Samacitta, Sama-citta: 6 definitions


Samacitta means something in Buddhism, Pali, Hinduism, Sanskrit, Marathi. If you want to know the exact meaning, history, etymology or English translation of this term then check out the descriptions on this page. Add your comment or reference to a book if you want to contribute to this summary article.

Alternative spellings of this word include Samachitta.

In Buddhism

Mahayana (major branch of Buddhism)

[«previous (S) next»] — Samacitta in Mahayana glossary
Source: Wisdom Library: Maha Prajnaparamita Sastra

Samacitta (समचित्त) refers to a “mind of equanimity” or an “evenness of mind” according to the 2nd century Mahāprajñāpāramitāśāstra (chapter XIV).—Accordingly, “all beings obtained the mind of equanimity (samacitta) by thinking of one another with the feelings one would feel for one’s mother (mātṛ), one’s father (pitṛ), one’s older brother (bhrātṛ), one’s younger brother (kanīya-bhrātṛ), one’s older sister (bhaginī), one’s younger sister (kamīya-bhaginī), one’s relatives (jñāti), or one’s spiritual friend (kalyāna-mitra).
------------------------------
* _SET PROBLEM A_
In the listing below, render the part that opens with the line containing "Click lock icon on Episode 3 header" and closes with the line containing "click(x=350, y=18)" as a Markdown table with the columns Row and Listing line. Number the rows in order, include both end lines, and omit any blank lines.
------------------------------
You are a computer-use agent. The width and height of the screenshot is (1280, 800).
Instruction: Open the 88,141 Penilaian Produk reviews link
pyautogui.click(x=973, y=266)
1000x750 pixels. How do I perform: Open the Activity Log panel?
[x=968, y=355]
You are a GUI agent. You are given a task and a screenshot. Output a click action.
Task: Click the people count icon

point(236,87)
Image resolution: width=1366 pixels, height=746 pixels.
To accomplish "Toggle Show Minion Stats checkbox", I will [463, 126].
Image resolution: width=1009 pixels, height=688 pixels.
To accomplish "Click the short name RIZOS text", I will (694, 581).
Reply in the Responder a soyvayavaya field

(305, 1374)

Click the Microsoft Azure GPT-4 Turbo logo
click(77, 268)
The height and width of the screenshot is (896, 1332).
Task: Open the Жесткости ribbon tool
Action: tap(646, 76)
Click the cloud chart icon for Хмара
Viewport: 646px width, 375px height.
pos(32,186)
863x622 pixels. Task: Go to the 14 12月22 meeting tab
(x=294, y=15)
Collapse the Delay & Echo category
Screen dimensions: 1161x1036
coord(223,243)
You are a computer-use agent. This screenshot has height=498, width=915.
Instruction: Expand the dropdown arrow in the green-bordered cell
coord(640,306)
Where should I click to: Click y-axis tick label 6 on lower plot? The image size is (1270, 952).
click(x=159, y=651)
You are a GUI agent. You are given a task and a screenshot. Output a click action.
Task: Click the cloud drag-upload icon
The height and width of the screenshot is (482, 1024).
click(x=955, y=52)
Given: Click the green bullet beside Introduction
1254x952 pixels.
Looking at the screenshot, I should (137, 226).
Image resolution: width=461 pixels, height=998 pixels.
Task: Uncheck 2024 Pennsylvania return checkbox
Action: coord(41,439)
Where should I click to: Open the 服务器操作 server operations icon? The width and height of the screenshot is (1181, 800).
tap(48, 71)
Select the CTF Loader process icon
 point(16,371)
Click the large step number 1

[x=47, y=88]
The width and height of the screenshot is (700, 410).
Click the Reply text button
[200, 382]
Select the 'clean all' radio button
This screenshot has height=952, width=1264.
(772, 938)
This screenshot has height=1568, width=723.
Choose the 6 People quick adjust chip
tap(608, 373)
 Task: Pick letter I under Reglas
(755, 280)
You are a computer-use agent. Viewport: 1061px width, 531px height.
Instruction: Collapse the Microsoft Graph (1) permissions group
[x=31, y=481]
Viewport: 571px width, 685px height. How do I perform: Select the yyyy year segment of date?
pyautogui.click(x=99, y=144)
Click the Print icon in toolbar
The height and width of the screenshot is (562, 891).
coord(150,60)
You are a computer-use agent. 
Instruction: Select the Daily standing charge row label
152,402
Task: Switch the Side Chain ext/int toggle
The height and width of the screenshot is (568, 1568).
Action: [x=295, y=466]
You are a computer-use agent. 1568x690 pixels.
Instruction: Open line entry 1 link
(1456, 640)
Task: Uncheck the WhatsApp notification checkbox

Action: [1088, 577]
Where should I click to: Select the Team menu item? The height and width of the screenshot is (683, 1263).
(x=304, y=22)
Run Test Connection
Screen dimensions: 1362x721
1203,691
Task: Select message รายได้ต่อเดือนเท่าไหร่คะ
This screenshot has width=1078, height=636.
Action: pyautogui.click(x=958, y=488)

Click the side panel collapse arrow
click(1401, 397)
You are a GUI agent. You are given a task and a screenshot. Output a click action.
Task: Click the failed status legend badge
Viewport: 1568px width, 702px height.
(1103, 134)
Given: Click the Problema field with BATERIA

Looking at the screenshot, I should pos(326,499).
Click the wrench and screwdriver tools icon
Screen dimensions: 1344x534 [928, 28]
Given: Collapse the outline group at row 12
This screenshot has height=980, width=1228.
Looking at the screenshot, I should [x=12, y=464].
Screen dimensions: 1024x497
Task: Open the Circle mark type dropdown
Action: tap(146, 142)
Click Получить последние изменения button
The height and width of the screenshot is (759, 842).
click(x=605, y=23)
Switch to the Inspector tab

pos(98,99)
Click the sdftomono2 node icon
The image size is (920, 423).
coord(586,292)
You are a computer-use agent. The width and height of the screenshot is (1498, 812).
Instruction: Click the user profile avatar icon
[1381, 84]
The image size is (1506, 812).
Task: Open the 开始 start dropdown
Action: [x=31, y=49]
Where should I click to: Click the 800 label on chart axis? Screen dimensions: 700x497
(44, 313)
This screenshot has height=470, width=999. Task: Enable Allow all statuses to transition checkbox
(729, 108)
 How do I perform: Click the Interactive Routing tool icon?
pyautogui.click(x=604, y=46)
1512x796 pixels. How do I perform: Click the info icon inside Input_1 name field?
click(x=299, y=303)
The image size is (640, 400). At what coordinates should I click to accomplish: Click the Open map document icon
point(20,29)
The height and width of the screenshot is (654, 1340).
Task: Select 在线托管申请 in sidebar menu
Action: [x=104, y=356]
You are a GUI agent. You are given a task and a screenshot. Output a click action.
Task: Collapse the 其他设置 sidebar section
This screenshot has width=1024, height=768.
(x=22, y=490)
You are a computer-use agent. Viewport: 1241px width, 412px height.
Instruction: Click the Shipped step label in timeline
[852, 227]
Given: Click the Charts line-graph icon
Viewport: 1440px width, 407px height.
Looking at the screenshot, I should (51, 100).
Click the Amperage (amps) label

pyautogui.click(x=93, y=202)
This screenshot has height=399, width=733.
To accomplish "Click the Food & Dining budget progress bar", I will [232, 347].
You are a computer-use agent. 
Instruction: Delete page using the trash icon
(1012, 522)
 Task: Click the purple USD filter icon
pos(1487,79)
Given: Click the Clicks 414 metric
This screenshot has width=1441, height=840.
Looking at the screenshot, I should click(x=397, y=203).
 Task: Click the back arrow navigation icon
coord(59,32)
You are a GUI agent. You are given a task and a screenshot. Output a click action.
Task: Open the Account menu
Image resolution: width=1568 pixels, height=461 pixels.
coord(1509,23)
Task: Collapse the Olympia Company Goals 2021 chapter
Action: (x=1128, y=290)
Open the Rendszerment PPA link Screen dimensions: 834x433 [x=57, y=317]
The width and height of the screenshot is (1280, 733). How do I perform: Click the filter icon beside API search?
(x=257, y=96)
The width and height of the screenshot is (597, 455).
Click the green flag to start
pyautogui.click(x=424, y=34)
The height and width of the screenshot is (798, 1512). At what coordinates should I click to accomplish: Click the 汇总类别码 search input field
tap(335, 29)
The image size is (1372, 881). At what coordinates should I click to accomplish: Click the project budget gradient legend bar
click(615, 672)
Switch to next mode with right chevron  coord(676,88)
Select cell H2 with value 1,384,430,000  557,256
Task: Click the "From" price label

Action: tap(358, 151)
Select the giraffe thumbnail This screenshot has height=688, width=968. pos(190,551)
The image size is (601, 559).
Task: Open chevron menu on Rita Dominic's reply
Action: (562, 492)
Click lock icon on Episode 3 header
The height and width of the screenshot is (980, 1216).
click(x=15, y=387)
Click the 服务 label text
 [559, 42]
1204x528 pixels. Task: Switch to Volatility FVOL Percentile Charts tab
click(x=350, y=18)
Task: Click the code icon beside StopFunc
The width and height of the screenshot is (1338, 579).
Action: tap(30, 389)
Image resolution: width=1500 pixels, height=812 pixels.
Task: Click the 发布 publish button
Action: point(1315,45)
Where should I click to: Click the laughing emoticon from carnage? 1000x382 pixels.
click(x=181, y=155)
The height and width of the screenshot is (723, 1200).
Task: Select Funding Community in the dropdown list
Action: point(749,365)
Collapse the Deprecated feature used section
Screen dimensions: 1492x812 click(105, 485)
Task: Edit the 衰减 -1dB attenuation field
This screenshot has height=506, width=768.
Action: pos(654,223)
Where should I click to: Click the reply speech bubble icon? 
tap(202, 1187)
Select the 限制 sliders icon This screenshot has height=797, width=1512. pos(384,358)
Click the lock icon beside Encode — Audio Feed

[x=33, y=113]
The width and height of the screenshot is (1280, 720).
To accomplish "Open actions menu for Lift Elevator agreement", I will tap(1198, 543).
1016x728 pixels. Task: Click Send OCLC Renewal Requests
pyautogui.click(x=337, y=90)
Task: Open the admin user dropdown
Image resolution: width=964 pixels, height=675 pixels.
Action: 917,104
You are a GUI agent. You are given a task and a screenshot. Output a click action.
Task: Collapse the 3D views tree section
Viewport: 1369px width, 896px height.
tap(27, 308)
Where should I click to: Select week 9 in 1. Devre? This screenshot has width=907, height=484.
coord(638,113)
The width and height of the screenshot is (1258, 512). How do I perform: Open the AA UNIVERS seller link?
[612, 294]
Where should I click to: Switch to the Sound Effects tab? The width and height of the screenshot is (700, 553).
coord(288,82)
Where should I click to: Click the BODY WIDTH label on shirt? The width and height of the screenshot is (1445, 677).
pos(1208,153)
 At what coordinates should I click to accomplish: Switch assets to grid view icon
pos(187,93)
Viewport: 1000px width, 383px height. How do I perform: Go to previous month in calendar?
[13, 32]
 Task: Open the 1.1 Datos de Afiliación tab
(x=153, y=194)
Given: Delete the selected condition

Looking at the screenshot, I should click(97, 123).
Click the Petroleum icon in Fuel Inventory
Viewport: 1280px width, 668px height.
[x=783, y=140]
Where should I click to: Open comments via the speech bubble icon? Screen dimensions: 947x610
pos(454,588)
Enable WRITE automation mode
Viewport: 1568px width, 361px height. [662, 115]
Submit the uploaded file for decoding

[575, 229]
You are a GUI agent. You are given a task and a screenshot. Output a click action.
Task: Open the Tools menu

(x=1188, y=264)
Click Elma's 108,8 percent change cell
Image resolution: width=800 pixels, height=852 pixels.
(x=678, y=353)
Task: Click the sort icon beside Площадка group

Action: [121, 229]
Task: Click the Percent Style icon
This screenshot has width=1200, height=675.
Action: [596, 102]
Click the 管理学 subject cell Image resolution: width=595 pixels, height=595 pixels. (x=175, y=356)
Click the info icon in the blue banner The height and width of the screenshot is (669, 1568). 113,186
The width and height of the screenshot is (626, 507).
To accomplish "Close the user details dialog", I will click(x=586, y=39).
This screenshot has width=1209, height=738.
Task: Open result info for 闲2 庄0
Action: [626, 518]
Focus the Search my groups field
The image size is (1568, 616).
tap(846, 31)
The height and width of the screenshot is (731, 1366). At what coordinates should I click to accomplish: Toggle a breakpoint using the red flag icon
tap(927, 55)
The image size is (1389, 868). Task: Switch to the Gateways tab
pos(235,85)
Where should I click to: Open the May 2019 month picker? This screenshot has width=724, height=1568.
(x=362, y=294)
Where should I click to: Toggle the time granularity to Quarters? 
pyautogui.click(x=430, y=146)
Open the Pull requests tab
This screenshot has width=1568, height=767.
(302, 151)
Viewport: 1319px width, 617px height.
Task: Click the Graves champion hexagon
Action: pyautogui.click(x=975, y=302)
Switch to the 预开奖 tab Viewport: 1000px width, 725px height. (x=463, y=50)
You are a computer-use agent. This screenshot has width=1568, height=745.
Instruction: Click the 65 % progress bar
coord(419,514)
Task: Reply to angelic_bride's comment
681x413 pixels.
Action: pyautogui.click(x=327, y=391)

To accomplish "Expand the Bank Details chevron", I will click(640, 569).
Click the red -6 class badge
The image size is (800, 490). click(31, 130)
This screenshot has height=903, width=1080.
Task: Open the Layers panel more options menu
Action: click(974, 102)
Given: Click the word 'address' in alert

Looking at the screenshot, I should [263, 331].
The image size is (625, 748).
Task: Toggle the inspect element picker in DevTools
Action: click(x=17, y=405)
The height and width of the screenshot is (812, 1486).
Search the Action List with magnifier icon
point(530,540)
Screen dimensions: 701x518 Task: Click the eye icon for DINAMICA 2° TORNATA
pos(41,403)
------------------------------
* _SET PROBLEM B_
Return the entire Samacitta dictionary entry above word for word, with nothing changed.

* _WORKED ANSWER A_
| Row | Listing line |
|---|---|
| 1 | Click lock icon on Episode 3 header |
| 2 | The height and width of the screenshot is (980, 1216). |
| 3 | click(x=15, y=387) |
| 4 | Click the 服务 label text |
| 5 |  [559, 42] |
| 6 | 1204x528 pixels. Task: Switch to Volatility FVOL Percentile Charts tab |
| 7 | click(x=350, y=18) |

* _WORKED ANSWER B_
Samacitta, Sama-citta: 6 definitions


Samacitta means something in Buddhism, Pali, Hinduism, Sanskrit, Marathi. If you want to know the exact meaning, history, etymology or English translation of this term then check out the descriptions on this page. Add your comment or reference to a book if you want to contribute to this summary article.

Alternative spellings of this word include Samachitta.

In Buddhism

Mahayana (major branch of Buddhism)

[«previous (S) next»] — Samacitta in Mahayana glossary
Source: Wisdom Library: Maha Prajnaparamita Sastra

Samacitta (समचित्त) refers to a “mind of equanimity” or an “evenness of mind” according to the 2nd century Mahāprajñāpāramitāśāstra (chapter XIV).—Accordingly, “all beings obtained the mind of equanimity (samacitta) by thinking of one another with the feelings one would feel for one’s mother (mātṛ), one’s father (pitṛ), one’s older brother (bhrātṛ), one’s younger brother (kanīya-bhrātṛ), one’s older sister (bhaginī), one’s younger sister (kamīya-bhaginī), one’s relatives (jñāti), or one’s spiritual friend (kalyāna-mitra).